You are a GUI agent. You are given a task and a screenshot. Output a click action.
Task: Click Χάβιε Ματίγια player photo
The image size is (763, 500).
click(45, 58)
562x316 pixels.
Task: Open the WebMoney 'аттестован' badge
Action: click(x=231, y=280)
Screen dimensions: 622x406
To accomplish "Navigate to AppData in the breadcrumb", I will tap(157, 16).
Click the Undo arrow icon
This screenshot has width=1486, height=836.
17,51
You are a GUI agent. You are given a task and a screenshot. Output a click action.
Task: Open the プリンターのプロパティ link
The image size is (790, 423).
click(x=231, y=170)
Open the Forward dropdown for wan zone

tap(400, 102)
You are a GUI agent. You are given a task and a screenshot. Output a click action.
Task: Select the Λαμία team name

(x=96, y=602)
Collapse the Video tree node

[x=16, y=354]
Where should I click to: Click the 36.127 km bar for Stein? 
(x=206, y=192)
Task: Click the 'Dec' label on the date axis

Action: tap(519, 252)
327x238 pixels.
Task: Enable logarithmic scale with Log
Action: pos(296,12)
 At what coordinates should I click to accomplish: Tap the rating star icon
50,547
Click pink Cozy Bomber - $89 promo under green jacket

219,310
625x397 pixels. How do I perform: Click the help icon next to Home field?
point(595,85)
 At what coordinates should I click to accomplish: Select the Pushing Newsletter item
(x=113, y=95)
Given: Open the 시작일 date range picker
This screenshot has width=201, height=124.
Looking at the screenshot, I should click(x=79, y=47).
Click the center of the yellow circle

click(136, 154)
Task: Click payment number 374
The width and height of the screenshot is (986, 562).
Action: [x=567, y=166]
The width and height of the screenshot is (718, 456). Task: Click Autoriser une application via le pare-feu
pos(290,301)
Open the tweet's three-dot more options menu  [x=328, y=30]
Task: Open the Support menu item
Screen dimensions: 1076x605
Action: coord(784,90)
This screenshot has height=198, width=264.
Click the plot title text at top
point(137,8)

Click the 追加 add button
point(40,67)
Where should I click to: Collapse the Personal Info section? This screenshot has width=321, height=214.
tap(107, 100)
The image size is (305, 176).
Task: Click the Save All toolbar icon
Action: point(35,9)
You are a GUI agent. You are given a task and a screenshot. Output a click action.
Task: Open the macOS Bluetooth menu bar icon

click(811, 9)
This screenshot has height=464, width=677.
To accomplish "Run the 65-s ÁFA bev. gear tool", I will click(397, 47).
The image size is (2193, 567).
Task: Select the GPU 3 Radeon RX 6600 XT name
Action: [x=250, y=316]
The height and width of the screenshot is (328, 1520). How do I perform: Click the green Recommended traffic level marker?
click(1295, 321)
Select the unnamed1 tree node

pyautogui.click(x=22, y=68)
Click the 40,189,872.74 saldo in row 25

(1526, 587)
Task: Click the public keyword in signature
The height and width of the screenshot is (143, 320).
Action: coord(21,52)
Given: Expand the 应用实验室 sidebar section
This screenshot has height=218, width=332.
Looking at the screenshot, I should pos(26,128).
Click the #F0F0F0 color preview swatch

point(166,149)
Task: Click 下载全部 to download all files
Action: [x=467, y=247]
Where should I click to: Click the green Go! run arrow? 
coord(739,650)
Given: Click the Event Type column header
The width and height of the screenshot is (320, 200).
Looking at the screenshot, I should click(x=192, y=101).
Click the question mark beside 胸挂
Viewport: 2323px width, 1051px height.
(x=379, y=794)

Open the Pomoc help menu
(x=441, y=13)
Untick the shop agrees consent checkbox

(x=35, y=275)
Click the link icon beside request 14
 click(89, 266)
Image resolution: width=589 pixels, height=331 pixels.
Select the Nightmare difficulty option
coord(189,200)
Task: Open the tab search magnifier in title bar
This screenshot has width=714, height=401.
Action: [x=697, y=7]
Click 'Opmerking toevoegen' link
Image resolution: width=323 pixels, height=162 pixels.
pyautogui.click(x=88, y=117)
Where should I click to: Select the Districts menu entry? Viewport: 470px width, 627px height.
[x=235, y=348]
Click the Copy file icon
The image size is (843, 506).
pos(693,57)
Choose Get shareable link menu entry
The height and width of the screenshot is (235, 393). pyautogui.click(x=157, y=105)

● ● ● ●

- [What is being asked] The entire listing is to be printed once more, word for word.

- [Expected answer]
You are a GUI agent. You are given a task and a screenshot. Output a click action.
Task: Click Χάβιε Ματίγια player photo
The image size is (763, 500).
click(45, 58)
562x316 pixels.
Task: Open the WebMoney 'аттестован' badge
Action: click(x=231, y=280)
Screen dimensions: 622x406
To accomplish "Navigate to AppData in the breadcrumb", I will tap(157, 16).
Click the Undo arrow icon
This screenshot has width=1486, height=836.
17,51
You are a GUI agent. You are given a task and a screenshot. Output a click action.
Task: Open the プリンターのプロパティ link
The image size is (790, 423).
click(x=231, y=170)
Open the Forward dropdown for wan zone

tap(400, 102)
You are a GUI agent. You are given a task and a screenshot. Output a click action.
Task: Select the Λαμία team name

(x=96, y=602)
Collapse the Video tree node

[x=16, y=354]
Where should I click to: Click the 36.127 km bar for Stein? 
(x=206, y=192)
Task: Click the 'Dec' label on the date axis

Action: tap(519, 252)
327x238 pixels.
Task: Enable logarithmic scale with Log
Action: pos(296,12)
 At what coordinates should I click to accomplish: Tap the rating star icon
50,547
Click pink Cozy Bomber - $89 promo under green jacket

219,310
625x397 pixels. How do I perform: Click the help icon next to Home field?
point(595,85)
 At what coordinates should I click to accomplish: Select the Pushing Newsletter item
(x=113, y=95)
Given: Open the 시작일 date range picker
This screenshot has width=201, height=124.
Looking at the screenshot, I should click(x=79, y=47).
Click the center of the yellow circle

click(136, 154)
Task: Click payment number 374
The width and height of the screenshot is (986, 562).
Action: [x=567, y=166]
The width and height of the screenshot is (718, 456). Task: Click Autoriser une application via le pare-feu
pos(290,301)
Open the tweet's three-dot more options menu  [x=328, y=30]
Task: Open the Support menu item
Screen dimensions: 1076x605
Action: coord(784,90)
This screenshot has height=198, width=264.
Click the plot title text at top
point(137,8)

Click the 追加 add button
point(40,67)
Where should I click to: Collapse the Personal Info section? This screenshot has width=321, height=214.
tap(107, 100)
The image size is (305, 176).
Task: Click the Save All toolbar icon
Action: point(35,9)
You are a GUI agent. You are given a task and a screenshot. Output a click action.
Task: Open the macOS Bluetooth menu bar icon

click(811, 9)
This screenshot has height=464, width=677.
To accomplish "Run the 65-s ÁFA bev. gear tool", I will click(397, 47).
The image size is (2193, 567).
Task: Select the GPU 3 Radeon RX 6600 XT name
Action: [x=250, y=316]
The height and width of the screenshot is (328, 1520). How do I perform: Click the green Recommended traffic level marker?
click(1295, 321)
Select the unnamed1 tree node

pyautogui.click(x=22, y=68)
Click the 40,189,872.74 saldo in row 25

(1526, 587)
Task: Click the public keyword in signature
The height and width of the screenshot is (143, 320).
Action: coord(21,52)
Given: Expand the 应用实验室 sidebar section
This screenshot has height=218, width=332.
Looking at the screenshot, I should pos(26,128).
Click the #F0F0F0 color preview swatch

point(166,149)
Task: Click 下载全部 to download all files
Action: [x=467, y=247]
Where should I click to: Click the green Go! run arrow? 
coord(739,650)
Given: Click the Event Type column header
The width and height of the screenshot is (320, 200).
Looking at the screenshot, I should click(x=192, y=101).
Click the question mark beside 胸挂
Viewport: 2323px width, 1051px height.
(x=379, y=794)

Open the Pomoc help menu
(x=441, y=13)
Untick the shop agrees consent checkbox

(x=35, y=275)
Click the link icon beside request 14
 click(89, 266)
Image resolution: width=589 pixels, height=331 pixels.
Select the Nightmare difficulty option
coord(189,200)
Task: Open the tab search magnifier in title bar
This screenshot has width=714, height=401.
Action: [x=697, y=7]
Click 'Opmerking toevoegen' link
Image resolution: width=323 pixels, height=162 pixels.
pyautogui.click(x=88, y=117)
Where should I click to: Select the Districts menu entry? Viewport: 470px width, 627px height.
[x=235, y=348]
Click the Copy file icon
The image size is (843, 506).
pos(693,57)
Choose Get shareable link menu entry
The height and width of the screenshot is (235, 393). pyautogui.click(x=157, y=105)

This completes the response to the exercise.